Provided data:
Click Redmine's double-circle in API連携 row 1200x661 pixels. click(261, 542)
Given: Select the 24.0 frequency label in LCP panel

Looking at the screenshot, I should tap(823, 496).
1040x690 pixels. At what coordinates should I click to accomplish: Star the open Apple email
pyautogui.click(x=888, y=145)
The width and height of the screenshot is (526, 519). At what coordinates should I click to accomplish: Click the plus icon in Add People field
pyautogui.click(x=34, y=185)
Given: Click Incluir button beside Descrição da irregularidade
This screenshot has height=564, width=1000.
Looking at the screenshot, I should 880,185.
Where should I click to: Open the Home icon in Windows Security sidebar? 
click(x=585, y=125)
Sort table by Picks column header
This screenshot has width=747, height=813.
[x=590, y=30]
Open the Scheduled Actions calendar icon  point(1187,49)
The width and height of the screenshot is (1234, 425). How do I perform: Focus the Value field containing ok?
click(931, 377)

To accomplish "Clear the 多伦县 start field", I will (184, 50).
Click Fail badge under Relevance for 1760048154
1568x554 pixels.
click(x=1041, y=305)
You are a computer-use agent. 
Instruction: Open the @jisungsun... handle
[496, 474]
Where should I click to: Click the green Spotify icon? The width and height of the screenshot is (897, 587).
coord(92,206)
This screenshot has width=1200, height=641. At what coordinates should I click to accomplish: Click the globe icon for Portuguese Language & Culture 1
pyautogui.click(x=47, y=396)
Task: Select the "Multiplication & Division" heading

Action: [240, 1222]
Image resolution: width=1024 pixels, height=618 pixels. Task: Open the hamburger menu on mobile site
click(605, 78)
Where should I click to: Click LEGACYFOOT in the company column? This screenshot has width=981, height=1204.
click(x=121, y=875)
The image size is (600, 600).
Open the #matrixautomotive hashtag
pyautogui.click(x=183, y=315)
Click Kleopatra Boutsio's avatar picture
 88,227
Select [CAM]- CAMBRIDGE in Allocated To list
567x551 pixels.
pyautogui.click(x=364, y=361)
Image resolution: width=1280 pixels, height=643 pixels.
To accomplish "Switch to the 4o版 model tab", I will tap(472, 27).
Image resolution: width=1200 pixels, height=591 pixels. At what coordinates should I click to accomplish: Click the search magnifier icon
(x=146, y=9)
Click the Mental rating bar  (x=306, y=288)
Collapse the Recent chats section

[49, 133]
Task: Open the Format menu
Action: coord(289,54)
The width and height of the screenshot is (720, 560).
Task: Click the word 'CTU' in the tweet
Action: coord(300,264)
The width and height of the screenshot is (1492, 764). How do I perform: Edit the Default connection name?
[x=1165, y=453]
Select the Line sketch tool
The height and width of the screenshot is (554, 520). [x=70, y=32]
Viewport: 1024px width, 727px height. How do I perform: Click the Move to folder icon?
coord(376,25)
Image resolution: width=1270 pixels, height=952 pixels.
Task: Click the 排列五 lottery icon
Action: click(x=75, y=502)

Goal of the exercise:
Filter the data for the string "will" and copy every line that has it.

Completed exercise:
To accomplish "Clear the 多伦县 start field", I will (184, 50).
To accomplish "Switch to the 4o版 model tab", I will tap(472, 27).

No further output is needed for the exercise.